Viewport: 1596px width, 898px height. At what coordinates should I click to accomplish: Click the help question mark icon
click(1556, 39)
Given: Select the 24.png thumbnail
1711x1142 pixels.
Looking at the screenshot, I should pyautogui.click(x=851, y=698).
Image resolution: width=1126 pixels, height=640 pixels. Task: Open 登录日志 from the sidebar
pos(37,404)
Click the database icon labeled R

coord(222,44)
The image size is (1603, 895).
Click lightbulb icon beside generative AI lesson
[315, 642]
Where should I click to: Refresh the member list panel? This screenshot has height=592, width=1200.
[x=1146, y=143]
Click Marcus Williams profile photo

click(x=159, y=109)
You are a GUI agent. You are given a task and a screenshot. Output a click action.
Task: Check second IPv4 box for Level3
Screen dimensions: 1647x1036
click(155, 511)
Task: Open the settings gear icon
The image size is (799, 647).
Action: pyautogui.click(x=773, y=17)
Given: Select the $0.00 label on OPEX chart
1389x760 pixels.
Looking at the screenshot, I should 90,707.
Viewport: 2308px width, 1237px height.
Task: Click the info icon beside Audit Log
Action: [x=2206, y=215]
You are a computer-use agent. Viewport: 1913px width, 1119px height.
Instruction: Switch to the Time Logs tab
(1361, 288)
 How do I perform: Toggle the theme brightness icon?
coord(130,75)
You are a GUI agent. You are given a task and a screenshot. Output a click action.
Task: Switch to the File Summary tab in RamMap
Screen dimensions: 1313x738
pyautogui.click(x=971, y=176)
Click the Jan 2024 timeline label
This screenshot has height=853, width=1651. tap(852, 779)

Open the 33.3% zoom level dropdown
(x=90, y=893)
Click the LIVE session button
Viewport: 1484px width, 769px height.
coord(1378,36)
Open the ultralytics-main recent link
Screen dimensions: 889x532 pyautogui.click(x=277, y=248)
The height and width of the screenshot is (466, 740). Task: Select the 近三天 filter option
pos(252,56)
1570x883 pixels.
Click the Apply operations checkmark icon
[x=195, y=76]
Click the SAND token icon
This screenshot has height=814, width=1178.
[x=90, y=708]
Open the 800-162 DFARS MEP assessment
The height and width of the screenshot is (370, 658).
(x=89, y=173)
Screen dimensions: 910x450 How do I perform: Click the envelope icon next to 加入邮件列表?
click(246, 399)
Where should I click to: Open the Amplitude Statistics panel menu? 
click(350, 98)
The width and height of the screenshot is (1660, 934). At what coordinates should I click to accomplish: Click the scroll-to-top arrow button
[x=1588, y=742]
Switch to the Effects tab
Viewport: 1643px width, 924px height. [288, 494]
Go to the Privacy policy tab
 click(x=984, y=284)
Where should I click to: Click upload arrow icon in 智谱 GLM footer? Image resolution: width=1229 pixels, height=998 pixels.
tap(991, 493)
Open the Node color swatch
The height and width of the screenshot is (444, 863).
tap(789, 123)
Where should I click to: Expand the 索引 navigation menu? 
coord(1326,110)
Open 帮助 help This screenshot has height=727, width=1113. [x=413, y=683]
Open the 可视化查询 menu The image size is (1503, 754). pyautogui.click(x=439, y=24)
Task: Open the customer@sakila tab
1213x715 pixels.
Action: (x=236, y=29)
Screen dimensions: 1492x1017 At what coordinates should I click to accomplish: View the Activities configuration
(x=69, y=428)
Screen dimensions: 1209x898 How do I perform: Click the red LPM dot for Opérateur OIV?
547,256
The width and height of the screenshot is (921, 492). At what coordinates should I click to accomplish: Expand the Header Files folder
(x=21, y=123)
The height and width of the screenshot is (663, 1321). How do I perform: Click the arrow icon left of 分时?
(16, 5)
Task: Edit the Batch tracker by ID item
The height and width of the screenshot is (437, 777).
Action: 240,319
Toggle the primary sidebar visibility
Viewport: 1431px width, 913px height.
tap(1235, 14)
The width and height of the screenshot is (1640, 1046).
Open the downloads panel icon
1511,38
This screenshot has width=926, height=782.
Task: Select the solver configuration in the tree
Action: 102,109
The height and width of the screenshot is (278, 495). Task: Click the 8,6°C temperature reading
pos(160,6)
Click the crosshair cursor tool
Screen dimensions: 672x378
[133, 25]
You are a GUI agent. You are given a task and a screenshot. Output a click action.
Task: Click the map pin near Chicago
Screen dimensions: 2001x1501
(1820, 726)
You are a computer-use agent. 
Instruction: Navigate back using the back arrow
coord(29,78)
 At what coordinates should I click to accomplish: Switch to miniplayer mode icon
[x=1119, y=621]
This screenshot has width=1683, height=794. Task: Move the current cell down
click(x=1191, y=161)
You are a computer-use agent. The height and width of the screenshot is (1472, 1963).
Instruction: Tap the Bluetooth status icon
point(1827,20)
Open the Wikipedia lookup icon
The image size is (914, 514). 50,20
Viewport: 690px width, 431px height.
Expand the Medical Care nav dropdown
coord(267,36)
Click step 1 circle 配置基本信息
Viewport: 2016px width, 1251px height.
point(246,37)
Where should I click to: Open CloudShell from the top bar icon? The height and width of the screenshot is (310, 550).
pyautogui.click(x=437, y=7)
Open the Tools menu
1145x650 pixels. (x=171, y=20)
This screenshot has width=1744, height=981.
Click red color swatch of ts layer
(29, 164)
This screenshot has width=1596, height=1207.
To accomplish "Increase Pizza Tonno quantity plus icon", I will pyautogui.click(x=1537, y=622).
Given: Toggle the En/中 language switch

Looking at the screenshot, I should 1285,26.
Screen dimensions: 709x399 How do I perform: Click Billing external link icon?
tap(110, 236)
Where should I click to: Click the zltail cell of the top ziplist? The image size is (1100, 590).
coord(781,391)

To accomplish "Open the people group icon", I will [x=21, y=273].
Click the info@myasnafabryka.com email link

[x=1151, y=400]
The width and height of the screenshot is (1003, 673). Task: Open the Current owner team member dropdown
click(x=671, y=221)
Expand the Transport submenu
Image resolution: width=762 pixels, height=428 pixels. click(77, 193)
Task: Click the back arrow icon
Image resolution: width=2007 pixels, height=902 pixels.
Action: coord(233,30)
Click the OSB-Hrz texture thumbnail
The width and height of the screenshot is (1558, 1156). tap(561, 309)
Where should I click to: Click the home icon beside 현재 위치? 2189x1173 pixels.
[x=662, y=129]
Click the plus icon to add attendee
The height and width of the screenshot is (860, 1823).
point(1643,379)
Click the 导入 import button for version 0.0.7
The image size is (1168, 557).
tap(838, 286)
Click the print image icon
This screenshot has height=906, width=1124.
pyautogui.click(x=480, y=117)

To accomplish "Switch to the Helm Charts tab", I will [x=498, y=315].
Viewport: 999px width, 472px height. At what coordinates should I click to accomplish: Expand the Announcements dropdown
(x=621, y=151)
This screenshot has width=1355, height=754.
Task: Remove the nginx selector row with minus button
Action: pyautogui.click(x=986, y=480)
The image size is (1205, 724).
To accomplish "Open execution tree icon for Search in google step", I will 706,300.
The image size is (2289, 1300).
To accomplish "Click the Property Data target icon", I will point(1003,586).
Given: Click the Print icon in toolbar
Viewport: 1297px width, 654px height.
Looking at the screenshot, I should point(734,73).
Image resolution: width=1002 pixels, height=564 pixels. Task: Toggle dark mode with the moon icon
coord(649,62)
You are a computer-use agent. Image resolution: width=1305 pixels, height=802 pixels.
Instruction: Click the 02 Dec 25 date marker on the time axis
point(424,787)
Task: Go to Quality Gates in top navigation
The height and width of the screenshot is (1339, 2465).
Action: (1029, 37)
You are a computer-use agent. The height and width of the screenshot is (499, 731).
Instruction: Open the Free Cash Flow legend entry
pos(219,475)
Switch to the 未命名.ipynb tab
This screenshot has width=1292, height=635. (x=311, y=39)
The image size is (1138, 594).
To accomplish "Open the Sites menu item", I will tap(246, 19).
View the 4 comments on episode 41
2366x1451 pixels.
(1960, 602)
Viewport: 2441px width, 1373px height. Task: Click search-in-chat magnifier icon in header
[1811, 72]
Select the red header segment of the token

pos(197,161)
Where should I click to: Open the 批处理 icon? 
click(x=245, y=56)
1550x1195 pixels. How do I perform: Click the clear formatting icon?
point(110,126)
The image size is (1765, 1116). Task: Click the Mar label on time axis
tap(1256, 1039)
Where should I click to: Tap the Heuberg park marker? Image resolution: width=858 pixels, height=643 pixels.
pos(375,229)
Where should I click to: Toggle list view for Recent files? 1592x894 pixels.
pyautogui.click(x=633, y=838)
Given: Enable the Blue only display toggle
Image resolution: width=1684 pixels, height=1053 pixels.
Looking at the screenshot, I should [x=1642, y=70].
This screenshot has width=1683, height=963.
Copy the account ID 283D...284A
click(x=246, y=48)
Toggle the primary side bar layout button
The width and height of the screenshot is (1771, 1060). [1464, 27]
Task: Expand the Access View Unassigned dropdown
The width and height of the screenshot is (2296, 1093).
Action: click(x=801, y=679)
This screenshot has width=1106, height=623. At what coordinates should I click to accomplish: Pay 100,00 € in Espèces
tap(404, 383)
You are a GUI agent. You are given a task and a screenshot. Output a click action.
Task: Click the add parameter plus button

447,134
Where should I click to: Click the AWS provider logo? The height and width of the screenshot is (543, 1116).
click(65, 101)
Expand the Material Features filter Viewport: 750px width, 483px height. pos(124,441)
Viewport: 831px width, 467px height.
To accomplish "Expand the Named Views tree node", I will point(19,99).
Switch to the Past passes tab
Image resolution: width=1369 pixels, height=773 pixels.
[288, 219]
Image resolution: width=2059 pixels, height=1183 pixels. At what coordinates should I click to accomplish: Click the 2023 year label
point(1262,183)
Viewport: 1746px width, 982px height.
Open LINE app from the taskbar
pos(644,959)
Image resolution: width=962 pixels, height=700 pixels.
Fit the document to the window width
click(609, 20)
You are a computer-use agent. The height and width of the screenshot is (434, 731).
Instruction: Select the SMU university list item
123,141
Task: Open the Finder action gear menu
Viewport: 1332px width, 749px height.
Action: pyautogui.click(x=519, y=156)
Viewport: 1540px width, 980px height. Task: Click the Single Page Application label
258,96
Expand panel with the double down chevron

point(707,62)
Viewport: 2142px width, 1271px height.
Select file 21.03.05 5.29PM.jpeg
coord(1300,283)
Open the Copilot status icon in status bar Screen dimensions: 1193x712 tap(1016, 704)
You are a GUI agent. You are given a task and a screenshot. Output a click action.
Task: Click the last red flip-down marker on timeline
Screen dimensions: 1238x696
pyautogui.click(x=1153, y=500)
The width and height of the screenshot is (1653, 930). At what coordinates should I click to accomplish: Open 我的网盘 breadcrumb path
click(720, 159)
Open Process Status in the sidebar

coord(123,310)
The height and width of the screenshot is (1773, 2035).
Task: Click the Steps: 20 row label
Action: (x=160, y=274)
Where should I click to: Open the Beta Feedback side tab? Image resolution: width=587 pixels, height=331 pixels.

────────────────────

** ASSIGNMENT **
Read the listing. Report every line that includes the word "gear".

** ANSWER **
Task: Open the settings gear icon
Task: Open the Finder action gear menu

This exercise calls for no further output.